How I Met My Dog – Chosen
My dog wasn’t the one I wanted. My husband and I had “pre-screened” the dogs at the shelter beforehand, perusing through photos on petfinder.com, until we found the one that we wanted to meet—a white fluff ball, part Labrador, part something BIG. But as we followed the shelter employee down the aisle of cages, a pair of eyes drew my attention, stopping me in my tracks. I reached my hand out, underhand, for her to sniff, and instead she gave me a huge lick—while her eyes pleaded, Save me from this place.
“Hey Nick,” I called, as I scanned the sign on her cage. “Check out this dog.”
It read: “Leah. Spayed, four-year-old female shepherd mix. Found roaming with male Labrador.” A second sign indicated that her wayward companion, Fozzy, had since been adopted while Leah remained incarcerated for the past four months.
Returning to my side, my husband took one glance in the kennel and laughed. “You said you didn’t want anything with shepherd in it.”
He continued onward, shaking his head as he went, while I stared at the dog in front of me, knowing he was right.

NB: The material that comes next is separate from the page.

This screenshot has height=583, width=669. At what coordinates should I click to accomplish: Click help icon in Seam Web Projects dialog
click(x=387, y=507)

My mom was a “German Shepherd person” and while I always thought they were great dogs, I also related them with vacuuming….and brushing…and still more vacuuming. In fact, I had come to call them German “Shedder” Dogs.
I didn’t want one in my home.
Withdrawing my hand, I turned away, feeling her eyes boring into my back as I hustled to catch up to my husband and our guide.

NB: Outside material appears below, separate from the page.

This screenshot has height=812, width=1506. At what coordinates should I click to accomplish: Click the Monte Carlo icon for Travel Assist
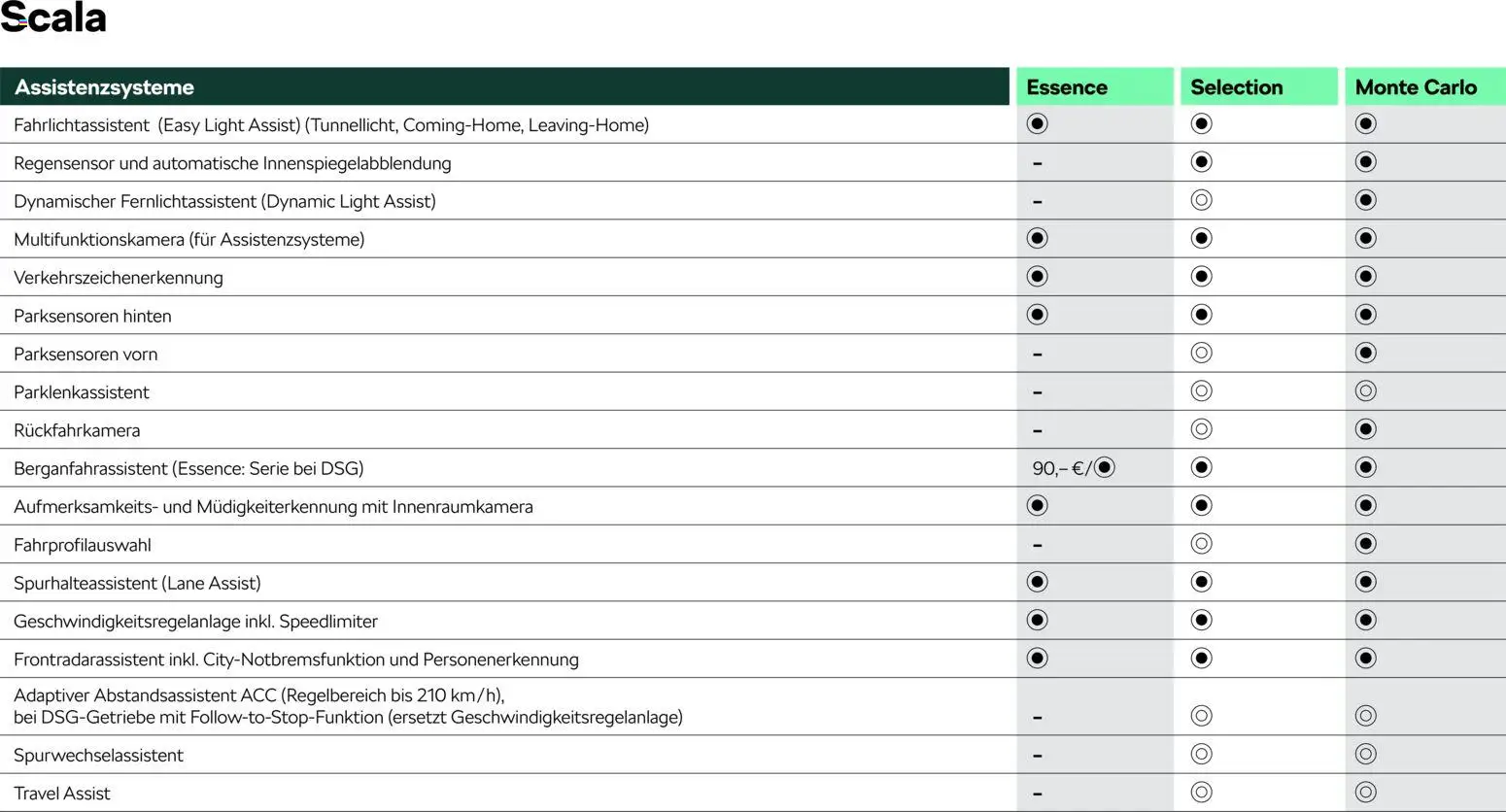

We met the white dog. He leapt against the bars of his kennel to greet us and seemed friendly enough, yet there were no sparks. Not like with the “other” dog. But I could find no fault in him either. Telling the employee we would think about it, we exited the shelter, passing Leah’s cage a second time. I snuck a glance at her on the way by, and saw her still watching me with those eyes…
Those eyes that I could not get out of my head.

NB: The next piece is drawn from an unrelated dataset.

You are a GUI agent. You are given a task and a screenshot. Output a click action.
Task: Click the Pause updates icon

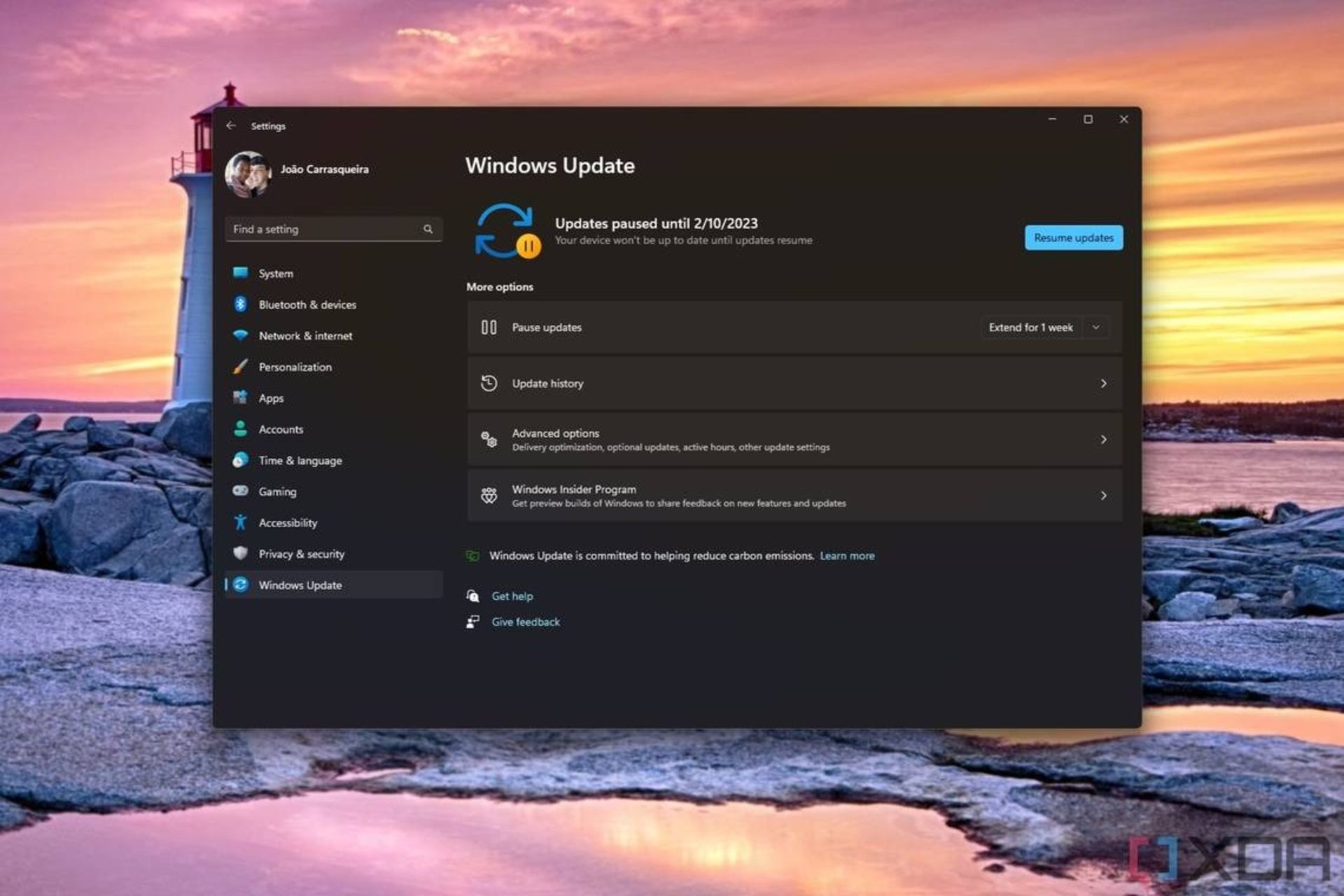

On the way home, we discussed the dogs we had met, and I called the shelter later that night. “Do you think you could cat test the white dog that we met earlier?” When the woman I spoke to agreed, I thanked her, started to hang up, and found myself adding, “And while you’re at it, do you think you could cat test Leah too?”
It was as if some force was driving my words, the same force that stopped me in my tracks in front of her kennel. The employee promised I’d hear from her the following day, and I slept fitfully that night, wondering what tomorrow would bring.
“He was a bit too interested in the cats,” she reported of the white dog.
I breathed out, surprised that I felt relieved. Then, hopeful, I asked, “And Leah…?”
“She completely ignored them.”
My breath caught again, and I glanced at Nick. “Can we come spend some more time with her today?”
“Of course. I was hoping you’d say that. And if you ask me, I think she’s the better dog.”
Back at the shelter, as Leah greeted us with exuberant kisses, I wondered if she recognized me from the day before. Were my eyes burned into her soul as hers were in mine? We took her for a walk, and each time one of us addressed her she either flopped to the ground—or she peed.
“What’s wrong with her?” Nick asked. “Is she sick?”
“I think she’s being submissive.”
I looked at her, lying there on the ground, belly up, staring back at me with her tongue lolling sideways out of an upside-down grin, and thought, Who in their right mind wants a 95 pound dog that will shed fur like a sheep being shorn and pees puddles if you speak above a whisper? Well, after just losing a dog whom, though I loved with all my heart, was dominant to a point that I was sometimes afraid of him, it seemed a welcome change.
We took her home that day.
As it turns out, the shelter was wrong about her being cat-friendly, although they’ve somehow managed to coexist in “relative” peace over the years. And while the submissive peeing eventually faded, I was right about the shedding, which I’m reminded of as I sit here typing this, watching her graying fur float across my floor, the same as it has done for the past ten years, not one of which I regret. Today, at 14, Leah is so entwined in my heart that it unravels at the thought that one day she’ll no longer be here—this dog that I never wanted.